Material provided:
━━━━━━━━━━━━━━━━━━━━

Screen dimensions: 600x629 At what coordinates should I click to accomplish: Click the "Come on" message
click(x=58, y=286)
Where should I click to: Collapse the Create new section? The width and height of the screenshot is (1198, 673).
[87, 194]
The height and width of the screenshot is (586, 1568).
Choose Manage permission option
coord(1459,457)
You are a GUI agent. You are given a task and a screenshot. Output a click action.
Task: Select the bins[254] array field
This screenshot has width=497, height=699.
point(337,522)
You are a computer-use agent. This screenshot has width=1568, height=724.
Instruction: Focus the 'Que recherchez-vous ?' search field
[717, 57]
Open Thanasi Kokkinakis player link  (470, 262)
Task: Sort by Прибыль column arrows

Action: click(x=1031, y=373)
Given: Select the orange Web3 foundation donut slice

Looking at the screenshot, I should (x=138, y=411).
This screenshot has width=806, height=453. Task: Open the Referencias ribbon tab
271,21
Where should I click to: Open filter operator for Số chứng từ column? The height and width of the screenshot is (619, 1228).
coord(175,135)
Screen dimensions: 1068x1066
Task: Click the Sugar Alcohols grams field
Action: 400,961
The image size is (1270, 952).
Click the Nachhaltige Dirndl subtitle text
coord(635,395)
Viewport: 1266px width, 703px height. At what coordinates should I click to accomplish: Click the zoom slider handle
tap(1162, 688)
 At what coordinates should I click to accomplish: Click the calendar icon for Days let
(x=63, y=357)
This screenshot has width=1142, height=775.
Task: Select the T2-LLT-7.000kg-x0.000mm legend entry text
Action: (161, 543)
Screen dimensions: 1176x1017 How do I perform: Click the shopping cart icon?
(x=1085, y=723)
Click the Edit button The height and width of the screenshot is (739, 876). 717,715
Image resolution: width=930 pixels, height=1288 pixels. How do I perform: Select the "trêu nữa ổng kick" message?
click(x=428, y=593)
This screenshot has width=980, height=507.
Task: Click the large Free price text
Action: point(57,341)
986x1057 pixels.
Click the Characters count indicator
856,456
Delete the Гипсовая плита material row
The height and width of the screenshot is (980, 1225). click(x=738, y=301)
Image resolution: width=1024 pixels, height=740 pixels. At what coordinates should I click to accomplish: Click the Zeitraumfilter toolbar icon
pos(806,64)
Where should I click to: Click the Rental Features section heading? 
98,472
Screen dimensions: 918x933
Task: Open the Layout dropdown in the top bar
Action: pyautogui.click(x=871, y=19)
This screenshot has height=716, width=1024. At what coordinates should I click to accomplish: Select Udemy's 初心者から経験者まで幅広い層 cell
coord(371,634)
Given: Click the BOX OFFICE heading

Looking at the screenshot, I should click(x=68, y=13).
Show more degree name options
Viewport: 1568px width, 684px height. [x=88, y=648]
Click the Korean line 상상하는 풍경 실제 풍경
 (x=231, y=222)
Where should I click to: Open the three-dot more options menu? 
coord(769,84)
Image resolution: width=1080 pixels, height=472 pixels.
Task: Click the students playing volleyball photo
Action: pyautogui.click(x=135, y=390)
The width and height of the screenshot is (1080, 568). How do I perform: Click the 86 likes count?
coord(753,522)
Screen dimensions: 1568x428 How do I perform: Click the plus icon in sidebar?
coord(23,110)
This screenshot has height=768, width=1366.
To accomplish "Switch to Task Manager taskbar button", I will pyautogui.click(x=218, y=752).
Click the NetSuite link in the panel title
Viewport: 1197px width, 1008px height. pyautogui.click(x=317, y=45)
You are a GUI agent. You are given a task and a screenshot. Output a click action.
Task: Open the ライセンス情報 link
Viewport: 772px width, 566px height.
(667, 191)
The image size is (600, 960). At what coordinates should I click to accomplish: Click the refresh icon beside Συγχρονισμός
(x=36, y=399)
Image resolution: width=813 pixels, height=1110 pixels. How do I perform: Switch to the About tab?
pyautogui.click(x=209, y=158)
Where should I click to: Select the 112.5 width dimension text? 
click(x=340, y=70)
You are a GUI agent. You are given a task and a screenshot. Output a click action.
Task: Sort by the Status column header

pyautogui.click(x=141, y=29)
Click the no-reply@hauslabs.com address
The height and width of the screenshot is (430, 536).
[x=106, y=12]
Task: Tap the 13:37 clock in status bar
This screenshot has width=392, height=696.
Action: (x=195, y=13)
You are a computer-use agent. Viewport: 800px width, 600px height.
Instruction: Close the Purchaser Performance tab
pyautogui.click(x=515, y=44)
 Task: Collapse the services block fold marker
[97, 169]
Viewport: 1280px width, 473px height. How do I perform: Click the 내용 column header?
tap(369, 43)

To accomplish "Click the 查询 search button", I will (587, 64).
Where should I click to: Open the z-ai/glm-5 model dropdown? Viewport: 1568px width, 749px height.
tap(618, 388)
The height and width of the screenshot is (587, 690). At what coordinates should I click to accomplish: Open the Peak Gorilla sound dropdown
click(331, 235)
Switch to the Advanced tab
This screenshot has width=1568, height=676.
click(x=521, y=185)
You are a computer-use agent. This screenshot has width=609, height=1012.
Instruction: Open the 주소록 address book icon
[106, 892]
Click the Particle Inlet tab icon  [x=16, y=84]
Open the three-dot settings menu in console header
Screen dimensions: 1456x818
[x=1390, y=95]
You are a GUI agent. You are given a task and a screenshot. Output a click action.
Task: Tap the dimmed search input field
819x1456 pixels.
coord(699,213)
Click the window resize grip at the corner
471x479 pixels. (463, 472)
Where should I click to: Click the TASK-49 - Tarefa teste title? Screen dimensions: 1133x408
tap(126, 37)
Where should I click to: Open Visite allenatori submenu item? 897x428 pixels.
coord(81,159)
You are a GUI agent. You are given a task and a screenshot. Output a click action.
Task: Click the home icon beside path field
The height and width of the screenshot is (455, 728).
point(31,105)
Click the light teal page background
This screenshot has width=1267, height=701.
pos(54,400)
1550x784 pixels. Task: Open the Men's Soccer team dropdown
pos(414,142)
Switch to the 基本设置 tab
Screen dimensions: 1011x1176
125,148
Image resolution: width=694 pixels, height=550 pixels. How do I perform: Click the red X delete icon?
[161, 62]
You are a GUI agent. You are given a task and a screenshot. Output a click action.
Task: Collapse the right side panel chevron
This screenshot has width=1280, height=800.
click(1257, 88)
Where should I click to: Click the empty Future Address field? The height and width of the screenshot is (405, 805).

━━━━━━━━━━━━━━━━━━━━

Exercise requirements: Please restate the records word for word. Go from the first line to the line with "Click the Edit" and include both.

Result of the exercise:
Screen dimensions: 600x629 At what coordinates should I click to accomplish: Click the "Come on" message
click(x=58, y=286)
Where should I click to: Collapse the Create new section? The width and height of the screenshot is (1198, 673).
[87, 194]
The height and width of the screenshot is (586, 1568).
Choose Manage permission option
coord(1459,457)
You are a GUI agent. You are given a task and a screenshot. Output a click action.
Task: Select the bins[254] array field
This screenshot has width=497, height=699.
point(337,522)
You are a computer-use agent. This screenshot has width=1568, height=724.
Instruction: Focus the 'Que recherchez-vous ?' search field
[717, 57]
Open Thanasi Kokkinakis player link  (470, 262)
Task: Sort by Прибыль column arrows

Action: click(x=1031, y=373)
Given: Select the orange Web3 foundation donut slice

Looking at the screenshot, I should (x=138, y=411).
This screenshot has width=806, height=453. Task: Open the Referencias ribbon tab
271,21
Where should I click to: Open filter operator for Số chứng từ column? The height and width of the screenshot is (619, 1228).
coord(175,135)
Screen dimensions: 1068x1066
Task: Click the Sugar Alcohols grams field
Action: 400,961
The image size is (1270, 952).
Click the Nachhaltige Dirndl subtitle text
coord(635,395)
Viewport: 1266px width, 703px height. At what coordinates should I click to accomplish: Click the zoom slider handle
tap(1162, 688)
 At what coordinates should I click to accomplish: Click the calendar icon for Days let
(x=63, y=357)
This screenshot has width=1142, height=775.
Task: Select the T2-LLT-7.000kg-x0.000mm legend entry text
Action: (161, 543)
Screen dimensions: 1176x1017 How do I perform: Click the shopping cart icon?
(x=1085, y=723)
Click the Edit button The height and width of the screenshot is (739, 876). 717,715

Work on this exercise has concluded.